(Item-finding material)
-- start --

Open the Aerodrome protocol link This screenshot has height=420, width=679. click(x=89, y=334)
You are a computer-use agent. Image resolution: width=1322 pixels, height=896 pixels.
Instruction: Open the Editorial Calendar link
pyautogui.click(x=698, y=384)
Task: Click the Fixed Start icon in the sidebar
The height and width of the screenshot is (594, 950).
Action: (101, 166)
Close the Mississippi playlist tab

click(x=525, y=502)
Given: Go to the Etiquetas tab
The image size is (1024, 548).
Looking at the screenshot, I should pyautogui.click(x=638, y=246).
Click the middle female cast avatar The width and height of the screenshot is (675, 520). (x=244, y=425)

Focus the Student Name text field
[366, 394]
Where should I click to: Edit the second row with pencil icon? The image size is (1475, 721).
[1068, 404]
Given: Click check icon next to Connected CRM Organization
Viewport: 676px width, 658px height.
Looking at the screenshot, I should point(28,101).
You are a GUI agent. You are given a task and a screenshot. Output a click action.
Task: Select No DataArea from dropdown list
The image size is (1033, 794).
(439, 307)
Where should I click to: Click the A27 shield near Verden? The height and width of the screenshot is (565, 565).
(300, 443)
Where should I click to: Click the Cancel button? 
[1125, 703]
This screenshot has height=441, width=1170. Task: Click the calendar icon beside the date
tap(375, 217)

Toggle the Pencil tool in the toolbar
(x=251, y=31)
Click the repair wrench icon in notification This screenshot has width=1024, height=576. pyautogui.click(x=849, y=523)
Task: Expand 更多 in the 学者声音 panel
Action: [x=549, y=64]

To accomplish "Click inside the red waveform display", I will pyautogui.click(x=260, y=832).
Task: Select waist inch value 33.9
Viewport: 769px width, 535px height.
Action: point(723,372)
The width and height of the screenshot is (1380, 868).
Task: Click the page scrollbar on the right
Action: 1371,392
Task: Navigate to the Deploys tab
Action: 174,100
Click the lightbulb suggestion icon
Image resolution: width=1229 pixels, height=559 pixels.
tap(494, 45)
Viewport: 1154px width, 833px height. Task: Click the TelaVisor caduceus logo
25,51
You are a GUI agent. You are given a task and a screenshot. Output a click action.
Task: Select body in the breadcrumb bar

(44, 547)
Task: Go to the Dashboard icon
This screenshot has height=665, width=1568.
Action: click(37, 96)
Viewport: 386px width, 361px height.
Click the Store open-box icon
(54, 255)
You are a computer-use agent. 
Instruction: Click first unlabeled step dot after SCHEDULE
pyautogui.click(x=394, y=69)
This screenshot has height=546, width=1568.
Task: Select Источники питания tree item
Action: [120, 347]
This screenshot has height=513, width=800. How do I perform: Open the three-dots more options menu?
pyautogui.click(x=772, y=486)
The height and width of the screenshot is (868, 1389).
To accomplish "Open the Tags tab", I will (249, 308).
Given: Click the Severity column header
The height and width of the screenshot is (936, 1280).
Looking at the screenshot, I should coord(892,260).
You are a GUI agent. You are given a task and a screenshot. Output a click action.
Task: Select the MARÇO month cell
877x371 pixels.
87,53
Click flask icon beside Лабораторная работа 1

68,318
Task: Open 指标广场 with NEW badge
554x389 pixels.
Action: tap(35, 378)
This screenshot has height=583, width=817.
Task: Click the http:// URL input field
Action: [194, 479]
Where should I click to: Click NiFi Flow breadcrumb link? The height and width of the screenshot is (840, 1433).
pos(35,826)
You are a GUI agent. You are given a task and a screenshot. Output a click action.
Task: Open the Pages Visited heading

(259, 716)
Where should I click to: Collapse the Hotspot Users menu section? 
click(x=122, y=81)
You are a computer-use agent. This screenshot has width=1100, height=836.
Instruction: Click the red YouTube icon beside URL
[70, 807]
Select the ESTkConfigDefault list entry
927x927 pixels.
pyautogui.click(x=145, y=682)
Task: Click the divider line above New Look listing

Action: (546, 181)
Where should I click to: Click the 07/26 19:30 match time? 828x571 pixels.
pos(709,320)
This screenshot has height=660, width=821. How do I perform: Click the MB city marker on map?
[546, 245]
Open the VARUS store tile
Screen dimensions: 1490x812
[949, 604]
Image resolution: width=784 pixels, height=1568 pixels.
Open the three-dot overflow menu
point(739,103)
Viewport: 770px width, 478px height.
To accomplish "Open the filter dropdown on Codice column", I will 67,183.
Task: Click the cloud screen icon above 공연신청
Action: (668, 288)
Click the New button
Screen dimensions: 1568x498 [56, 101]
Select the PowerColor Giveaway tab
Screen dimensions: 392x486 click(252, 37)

-- end --

EXERCISE AIM: Please rewrite the material above from its first line up to and including the line with "pyautogui.click(x=698, y=384)", requests included, shifting every coordinate in the answers up by 37.

RESULT OF THIS TASK:
Open the Aerodrome protocol link This screenshot has height=420, width=679. click(x=126, y=371)
You are a computer-use agent. Image resolution: width=1322 pixels, height=896 pixels.
Instruction: Open the Editorial Calendar link
pyautogui.click(x=735, y=421)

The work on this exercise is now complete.